_TEXTE FOURNI_.
————

Présentation atypique d'une affection fréquente
Un défi diagnostique

Présentation atypique d'une affection fréquente

Was ist Ihre Diagnose?
Édition
2023/06
DOI:
https://doi.org/10.4414/fms.2022.09068
Forum Med Suisse. 2022;23(06):893-895

Affiliations
Hôpitaux Universitaires de Genève, Genève: a Service de médecine interne générale; b Service des urgences;c Service de radiologie

Publié le 08.02.2023

Un patient de 34 ans, ayant comme unique antécédent une hépatite aiguë d’étiologie indéterminée spontanément résolutive, se présente aux urgences pour des douleurs épigastriques en péjoration depuis deux semaines, associées à des nausées.

Présentation du cas

Un patient de 34 ans, en bonne santé habituelle, ayant comme unique antécédent une hépatite aiguë d’étiologie indéterminée spontanément résolutive, se présente aux urgences pour des douleurs épigastriques en péjoration depuis deux semaines, associées à des nausées sans vomissement, sans trouble du transit digestif ni état fébrile anamnestique.
A son admission, on objective une hypotension artérielle à 87/50 mm Hg, une tachycardie régulière à 132/min, une tachypnée à 26/min et un état fébrile à 38,0 °C. A l’examen clinique ciblé, les bruits abdominaux sont normaux, l’abdomen est souple mais douloureux à la palpation en fosse iliaque droite et en hypochondre droit, avec un signe de Murphy positif. Les loges rénales sont souples et indolores.
Le bilan sanguin montre un important syndrome inflammatoire avec une protéine C réactive (CRP) à 300 mg/l, sans leucocytose, des lactates à 2,6 mmol/l et une insuffisance rénale aiguë avec une créatininémie à 464 μmol/l. Les tests hépatiques sont fortement perturbés avec une γ-glutamyltranspeptidase et une phosphatase alcaline à plus de trois fois la norme, ainsi qu’une bilirubine totale à 87 U/l. Les transaminases sont dans la norme, de même que la lipase. La crase est discrètement altérée. Le sédiment urinaire met en évidence de nombreux leucocytes, des érythrocytes (de nature indéterminée) et une absence de nitrites. La radiographie du thorax ne révèle pas de foyer infectieux.

————

(Données collectées)
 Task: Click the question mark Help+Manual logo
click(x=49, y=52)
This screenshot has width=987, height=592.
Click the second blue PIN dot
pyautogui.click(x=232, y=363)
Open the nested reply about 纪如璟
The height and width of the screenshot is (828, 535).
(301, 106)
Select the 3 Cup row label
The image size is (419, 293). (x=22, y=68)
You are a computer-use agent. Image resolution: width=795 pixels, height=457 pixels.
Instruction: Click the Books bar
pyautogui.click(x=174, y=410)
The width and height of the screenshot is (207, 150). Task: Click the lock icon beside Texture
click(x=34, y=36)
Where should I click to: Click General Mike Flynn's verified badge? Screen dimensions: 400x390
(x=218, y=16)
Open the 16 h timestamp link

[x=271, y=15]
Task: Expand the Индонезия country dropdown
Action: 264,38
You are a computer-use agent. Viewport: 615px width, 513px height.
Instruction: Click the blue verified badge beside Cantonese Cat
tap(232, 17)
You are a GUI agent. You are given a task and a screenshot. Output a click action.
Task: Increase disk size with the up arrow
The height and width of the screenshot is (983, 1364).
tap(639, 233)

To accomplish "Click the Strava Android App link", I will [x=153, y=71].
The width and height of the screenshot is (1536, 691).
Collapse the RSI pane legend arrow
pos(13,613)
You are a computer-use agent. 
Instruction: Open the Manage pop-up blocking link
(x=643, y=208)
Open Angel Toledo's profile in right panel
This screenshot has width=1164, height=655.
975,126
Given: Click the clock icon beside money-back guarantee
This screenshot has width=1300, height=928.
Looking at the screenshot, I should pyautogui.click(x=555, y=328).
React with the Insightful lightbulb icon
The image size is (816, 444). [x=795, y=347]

————

_CONSIGNES_.
- A) Dans le cas clinique du patient de 34 ans, quelle est la valeur de la protéine C réactive (CRP) au bilan sanguin ?
- B) Poursuivez, s'il vous plaît, le cas clinique du patient de 34 ans à partir de sa dernière phrase.

_RÉPONSES NUMÉROTÉES_.
- A) La CRP est à 300 mg/l.

- B)
Un sepsis d’origine digestive probable étant suspecté, le patient bénéficie d’une double antibiothérapie empirique de ceftriaxone et métronidazole par voie intraveineuse, après prélèvement de deux paires d’hémocultures, ainsi que d’un remplissage volémique adapté. Un ultrason abdominal montre une vésicule biliaire alithiasique, des voies biliaires intra- et extra-hépatiques non dilatées et l’absence de liquide libre intra-abdominal.
Sur la base de ces examens complémentaires, quelle pathologie peut être formellement écartée à ce stade ?
a) Une cholécystite lithiasique
b) Une appendicite
c) Une hépatite aiguë
d) Une diverticulite
e) Une maladie inflammatoire chronique de l’intestin (MICI)
Le diagnostic de cholécystite lithiasique peut être exclu suite à l’examen échographique qui ne retrouve pas de calcul dans la vésicule. Un diagnostic d’hépatite aiguë est alors évoqué, le bilan sanguin est complété par une paracétamolémie et par des sérologies pour les hépatites virales (A, B, C et des virus du groupe Herpes) qui reviennent toutes négatives. Les virus de la grippe Influenza et du SARS-CoV-2 ne sont pas non plus détectés.
En raison des signes de gravité cliniques et biologiques, avec un index de choc positif et une atteinte d’organe (principalement une insuffisance rénale aiguë), le patient est admis en unité monitorée. Il va bénéficier d’une écho-endoscopie des voies biliaires, qui écarte le diagnostic de cholangite mais décèle une lame de liquide péri-hépatique et suspecte une thrombose mésentérico-porte. Il aura également un CT-scan thoraco-abdominal, sans injection intraveineuse de produit de contraste (en raison de l’insuffisance rénale aiguë) et sans opacification digestive, qui révèle un épaississement iléal et la présence de liquide intra-abdominal pelvien d’abondance modérée. Les hémocultures reviennent alors positives pour Escherichia coli, Streptococcus anginosus et Staphylococcus epidermidis resistant aux béta-lactames, motivant l’ajout de vancomycine intraveineuse.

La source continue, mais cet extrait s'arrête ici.